Document text: Begin

One US renewables actor sees an instant benefit following the passing of the Inflation Reduction Act
Slate’s latest hire will make North American impact
Jeff Rodgers will be Slate Asset Management’s newest managing director, handling North American infrastructure and growing the firm’s cities and communities impact infrastructure strategy in Canada and the US.
Rodgers joins from DIF Capital Partners, where he was a managing director responsible for rolling out the company’s North American infrastructure platform. In his 16 years in the sector, Rodgers has led over $1.2 billion of equity investments in sectors like energy transition, renewable energy, telecommunications and transportation.
Rodgers will work under London-based Christian Schmid, global head of infrastructure at Slate. Schmid joined Slate in February following nearly three years leading QIC’s efforts in utilities.
“We have an exciting opportunity to catalyse positive, meaningful change by making places where people live and work more sustainable, connected and resilient,” Rodgers stated.
It sounds like Jeff will be flying quite the Jolly Rodgers.
Spend money to make money
Industry Super Australia, an organisation that lobbies on behalf of Australia’s not-for-profit superannuation funds industry, has put a monetary figure on the benefits of owning unlisted assets.
In a report titled How Industry Super Investments Support the Australian Economy, the group said that a 40-year-old member would have around A$11,000 ($7,690; €7,667) more in their account over the past 10 years thanks to investments in unlisted assets, which could be worth well over A$130,000 at retirement. Industry funds now have more than A$100 billion invested in unlisted assets, equivalent to an exposure of around 20 percent.
But it isn’t all positive news: AustralianSuper, the country’s largest superfund, announced this month that it would increase its admin fees for members (the fees in its Balanced Fund will rise from 0.63 percent to 0.73 percent, for example).
The reason? “During the financial year ending 30 June 2022, we invested in several large infrastructure and property assets which incurred upfront costs such as stamp duty. These are assets we intend to hold for the long term but have contributed to higher investment fees for some of our investment options,” the fund said in a message to members.
So higher returns in the end – but higher fees in the here and now, too.
Brookfield inks $30bn Intel chip factory deal
Brookfield Asset Management’s infrastructure arm has welcomed a new asset type to the industry after agreeing to invest up to $15 billion in Intel Corporation’s semiconductor chip factories in Arizona.
The Canadian asset manager will partner with the semiconductor manufacturer in a deal that will see the duo invest up to $30 billion in Intel’s manufacturing expansion at its campus in Chandler. As part of the deal, Brookfield will fund 49 percent of the total project cost, with Intel funding the rest.
A statement from Intel described the arrangement as a first-of-its-kind co-investment programme. Welcoming the new partnership, Intel CFO David Zinsner highlighted semiconductor manufacturing as “among the most capital-intensive industries in the world”, while Sam Pollock, chief executive of Brookfield Infrastructure, said the deal would “form part of the long-term digital backbone of the global economy”.
First-of-its-kind for both Intel and the infrastructure market, it seems.

Document text: End
Dataset excerpts: Begin

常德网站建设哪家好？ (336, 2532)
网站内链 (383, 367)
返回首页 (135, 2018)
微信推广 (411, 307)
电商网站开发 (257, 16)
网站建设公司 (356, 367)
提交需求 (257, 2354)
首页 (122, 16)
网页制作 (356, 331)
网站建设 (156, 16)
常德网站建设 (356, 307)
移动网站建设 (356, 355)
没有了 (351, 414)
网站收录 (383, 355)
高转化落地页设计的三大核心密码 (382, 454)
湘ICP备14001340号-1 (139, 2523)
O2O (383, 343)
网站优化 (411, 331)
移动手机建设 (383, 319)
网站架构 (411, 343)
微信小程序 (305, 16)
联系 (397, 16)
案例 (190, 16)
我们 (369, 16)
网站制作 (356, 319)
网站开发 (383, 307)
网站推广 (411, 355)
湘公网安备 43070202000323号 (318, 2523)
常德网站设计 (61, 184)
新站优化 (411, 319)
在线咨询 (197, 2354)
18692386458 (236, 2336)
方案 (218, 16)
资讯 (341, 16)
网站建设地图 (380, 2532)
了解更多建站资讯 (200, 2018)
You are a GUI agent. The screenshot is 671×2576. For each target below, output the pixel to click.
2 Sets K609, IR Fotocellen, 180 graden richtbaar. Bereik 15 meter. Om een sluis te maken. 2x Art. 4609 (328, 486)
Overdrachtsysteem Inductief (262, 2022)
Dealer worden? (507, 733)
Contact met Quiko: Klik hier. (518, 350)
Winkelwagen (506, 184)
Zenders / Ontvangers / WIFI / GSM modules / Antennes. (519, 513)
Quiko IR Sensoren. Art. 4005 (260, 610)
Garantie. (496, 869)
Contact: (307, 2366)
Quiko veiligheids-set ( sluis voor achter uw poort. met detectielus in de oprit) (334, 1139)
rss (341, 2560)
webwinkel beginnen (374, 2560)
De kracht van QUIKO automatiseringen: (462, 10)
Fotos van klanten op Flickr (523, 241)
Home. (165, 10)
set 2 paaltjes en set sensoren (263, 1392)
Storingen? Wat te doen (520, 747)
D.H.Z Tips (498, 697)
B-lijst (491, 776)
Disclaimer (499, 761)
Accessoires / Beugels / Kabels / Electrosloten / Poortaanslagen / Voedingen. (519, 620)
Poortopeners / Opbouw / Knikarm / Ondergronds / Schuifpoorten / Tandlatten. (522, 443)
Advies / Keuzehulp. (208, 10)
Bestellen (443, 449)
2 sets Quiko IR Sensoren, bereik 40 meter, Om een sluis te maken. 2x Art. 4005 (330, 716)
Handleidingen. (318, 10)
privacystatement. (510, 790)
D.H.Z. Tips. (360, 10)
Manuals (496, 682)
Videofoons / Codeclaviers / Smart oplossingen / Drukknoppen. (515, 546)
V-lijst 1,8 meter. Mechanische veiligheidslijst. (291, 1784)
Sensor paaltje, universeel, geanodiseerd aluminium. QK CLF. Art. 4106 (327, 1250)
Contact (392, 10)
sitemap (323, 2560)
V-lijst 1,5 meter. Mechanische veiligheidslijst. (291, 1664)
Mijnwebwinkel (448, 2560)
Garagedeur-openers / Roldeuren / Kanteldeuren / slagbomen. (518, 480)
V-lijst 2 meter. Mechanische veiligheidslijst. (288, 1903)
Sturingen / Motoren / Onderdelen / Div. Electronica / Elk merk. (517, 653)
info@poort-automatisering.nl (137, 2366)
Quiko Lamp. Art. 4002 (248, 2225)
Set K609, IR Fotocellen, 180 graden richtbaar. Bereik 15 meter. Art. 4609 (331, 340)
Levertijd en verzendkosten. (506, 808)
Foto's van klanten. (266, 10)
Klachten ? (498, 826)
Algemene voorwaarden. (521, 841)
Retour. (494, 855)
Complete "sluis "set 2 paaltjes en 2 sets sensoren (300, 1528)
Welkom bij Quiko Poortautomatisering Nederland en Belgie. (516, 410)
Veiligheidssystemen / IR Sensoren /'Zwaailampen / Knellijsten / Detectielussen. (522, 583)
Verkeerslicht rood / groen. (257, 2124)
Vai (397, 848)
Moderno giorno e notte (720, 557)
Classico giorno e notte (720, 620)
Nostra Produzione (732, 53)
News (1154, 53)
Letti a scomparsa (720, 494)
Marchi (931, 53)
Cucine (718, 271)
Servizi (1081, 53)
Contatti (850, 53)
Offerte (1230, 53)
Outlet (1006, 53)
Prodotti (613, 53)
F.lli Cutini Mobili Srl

Dataset excerpts: End

:: Tasks ::
**1.** In the news roundup, what share of the total project cost will Brookfield fund in its deal with Intel?
**2.** Retype the news roundup from "It sounds like" up to and including "around 20 percent.".
You can ignore the entries.

:: Problem solutions ::
**1.** 49 percent

**2.**
It sounds like Jeff will be flying quite the Jolly Rodgers.
Spend money to make money
Industry Super Australia, an organisation that lobbies on behalf of Australia’s not-for-profit superannuation funds industry, has put a monetary figure on the benefits of owning unlisted assets.
In a report titled How Industry Super Investments Support the Australian Economy, the group said that a 40-year-old member would have around A$11,000 ($7,690; €7,667) more in their account over the past 10 years thanks to investments in unlisted assets, which could be worth well over A$130,000 at retirement. Industry funds now have more than A$100 billion invested in unlisted assets, equivalent to an exposure of around 20 percent.